At home, financial innovations like “interest rate swaps” built into bond deals continue to bleed our cities and states of billions needed to rebuild crumbling public infrastructure. Thomas Ferguson, a political scientist at University of Massachusetts, Boston, has written extensively on how these instruments have allowed banks to capitalize handsomely on falling interest rates while government bond issuers are left paying preposterous rates to escape the deals. The stories of the fallout are predictably brutal: hospitals, transit systems and school boards in bankruptcies engineered by Wells Fargo, Bank of America, Citigroup, Chase, Goldman Sachs, et al.

Extended over the years, these sorts of practices have crippling consequences for societies. As leading economist James Galbraith documents, deregulated finance has steadily stripped away nation-states’ public safety nets. The degree of regulation of the financial industry has grown to become a primary determinant of a society’s inequality.

Both the Tea Party and the Occupy movement highlighted public outrage against the abuses of finance, but virtually all these grievances remain unaddressed by the U.S. government. Despite overwhelming evidence that top-level, Wall Street executives routinely committed felonies (“just plain fraud” in the words of stalwart Ayn Randian, Alan Greenspan), the Obama administration’s Justice Department actively protected high-level Wall Street executives from prosecution. As PBS’s “Frontline” documents, this defied not only widespread public support for litigation, but also the expectations of bank executives themselves.

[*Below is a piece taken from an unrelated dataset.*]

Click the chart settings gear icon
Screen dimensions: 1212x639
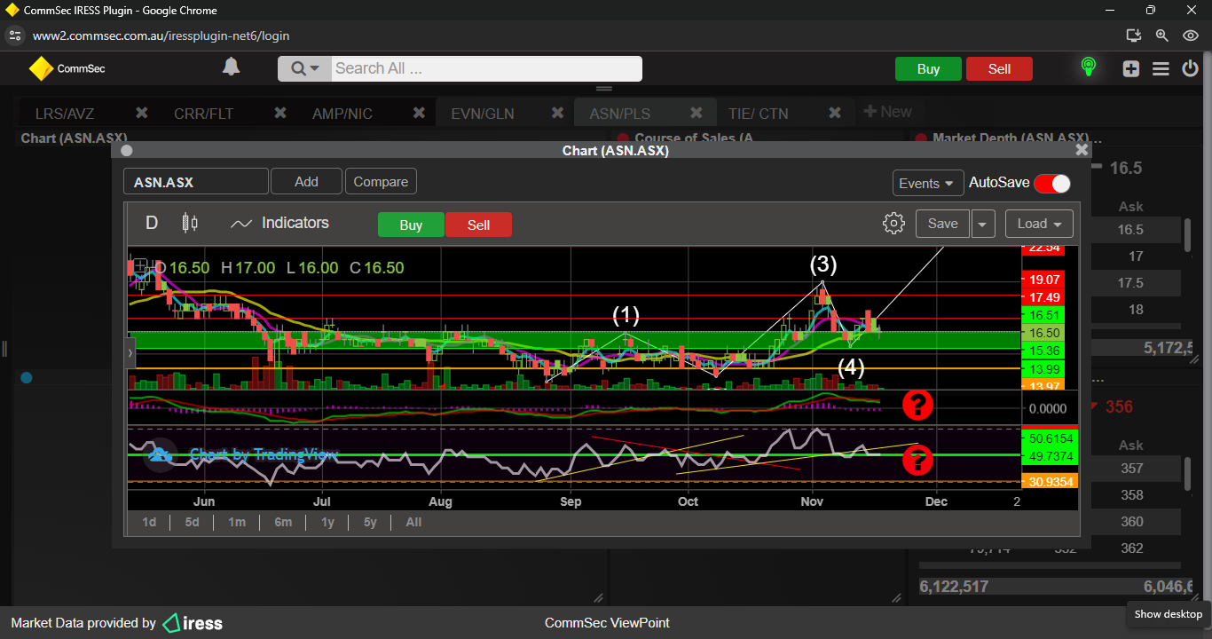893,224
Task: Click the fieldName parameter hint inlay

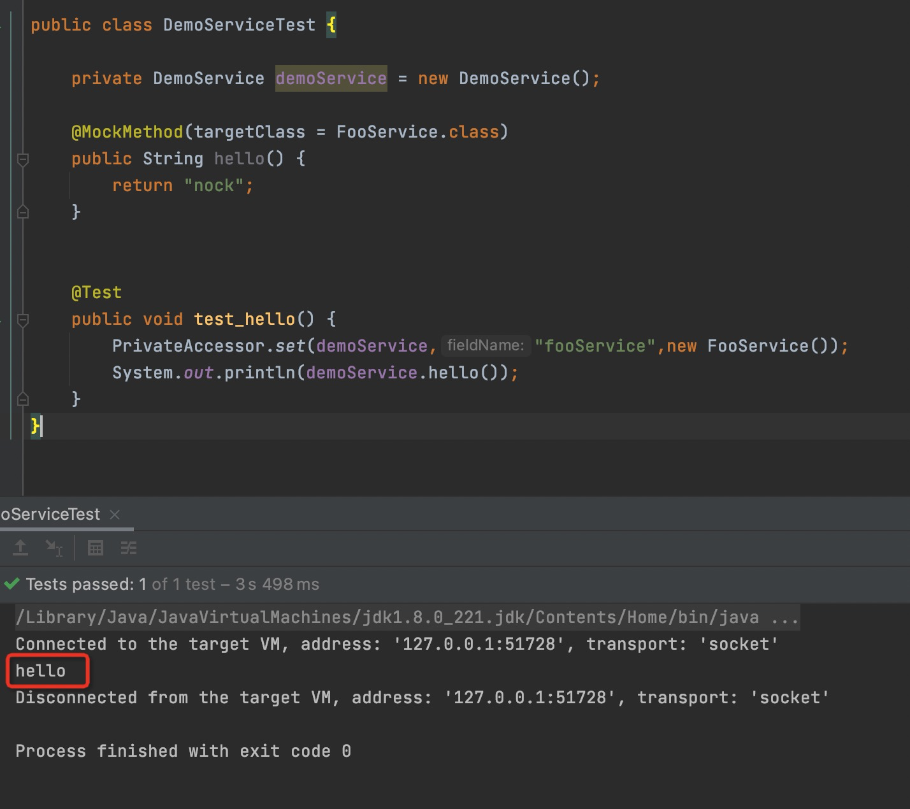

Because robbing and starving the world is not enough, banks have captured our government to ensure they are never held accountable for their sociopathy. Congressional reports show laughably plain conflicts of interest in the $4 trillion of interest-free loans distributed to banks in the wake of the crisis. CEOs and top executives at companies like GE, JP Morgan and Goldman Sachs regularly sat on Federal Reserve Boards that approved zero-interest loans to their own companies. Wouldn’t it be nice if students could do that?

Recently declassified FBI files also reveal how banks conspired with the FBI to suppress Occupy protests, collecting data on individual students at college campuses and collaboratively planning suppression efforts. Money stolen from civil society has perversely allowed banks to fund a nascent police state.

Yet at Duke, finance entraps so many of our brightest. Each year, students in suits grovel for shiny banking internships and the promise of fat, future paychecks, deluding themselves that theirs is a personal decision. It is not. Institutionalized sociopathy is not a valid or excusable career option, and it is our ethical duty to shame prospective bankers. We do not all have to be saints, but the least we can do is avoid ruthlessly destroying the world around us.